* Tâches à réaliser:
a – Selon le texte sur les droits de l'homme au Brésil, combien d'habitants compte le Brésil ?
b – Poursuivez le texte sur les droits de l'homme au Brésil après sa dernière phrase.

* Texte à lire:
----

Le Centre Europe-Tiers Monde (CETIM) souhaite faire part à la Sous-Commission des ces préoccupations concernant la situation alarmante des droits de l’homme au Brésil et notamment pour les habitants du monde rural.
Le Brésil est un pays de 165 millions d’habitants ; cela représente la cinquième population du monde ainsi que le cinquième territoire national. Le pays dispose d’immenses ressources naturelles, mais il reste encore considéré aujourd’hui comme « le pays du futur », car il n’arrive pas à assurer une vie digne à la majorité de ses citoyens.

----

* Données fournies:
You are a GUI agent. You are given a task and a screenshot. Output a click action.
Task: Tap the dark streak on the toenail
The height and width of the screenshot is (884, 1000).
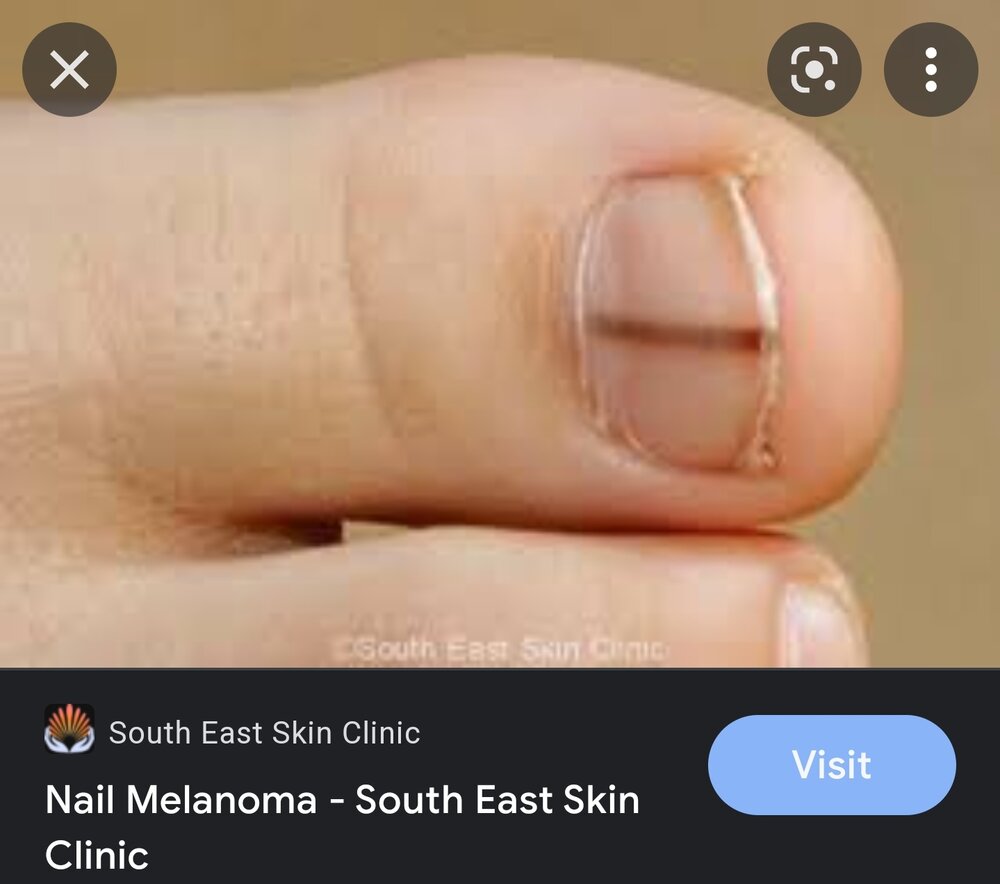point(677,333)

----

* Réponses par tâche:
a – 165 millions d'habitants.

b –
500 ans après le début de la colonisation par les Portugais, le pays vit encore la mémoire honteuse du génocide de plus de cinq millions d’autochtones, de l’esclavage de 2,5 millions de noirs africains et la brutale répression sur des millions de travailleurs et paysans qui ont lutté pour leurs droits. Si le passé est un motif de honte, le présent l’est encore davantage : 3,2 millions d’enfants travailleurs ne vont pas à l’école ; 50 millions de Brésiliens survivent avec moins de US$ 2 par jour ; 30 millions de Brésiliens sont analphabètes ; 10 millions de personnes sont au chômage et 4 millions de paysans n’ont pas de terres ; 100 mille personnes sont exploitées dans un travail à des conditions qu’on peut qualifier d’esclavagistes ; 60 millions de Brésiliens vivent précairement sans accès à des installations d’assainissement.
Le projet national d’intégration des populations pauvres a été abandonné par les gouverneurs. La réalisation de la réforme agraire, génératrice d’emploi, de citoyenneté et démocratie n’est visiblement pas une priorité pour les dirigeants du pays, malgré l’augmentation de la misère pour le peuple et de l’accroissement de la violence.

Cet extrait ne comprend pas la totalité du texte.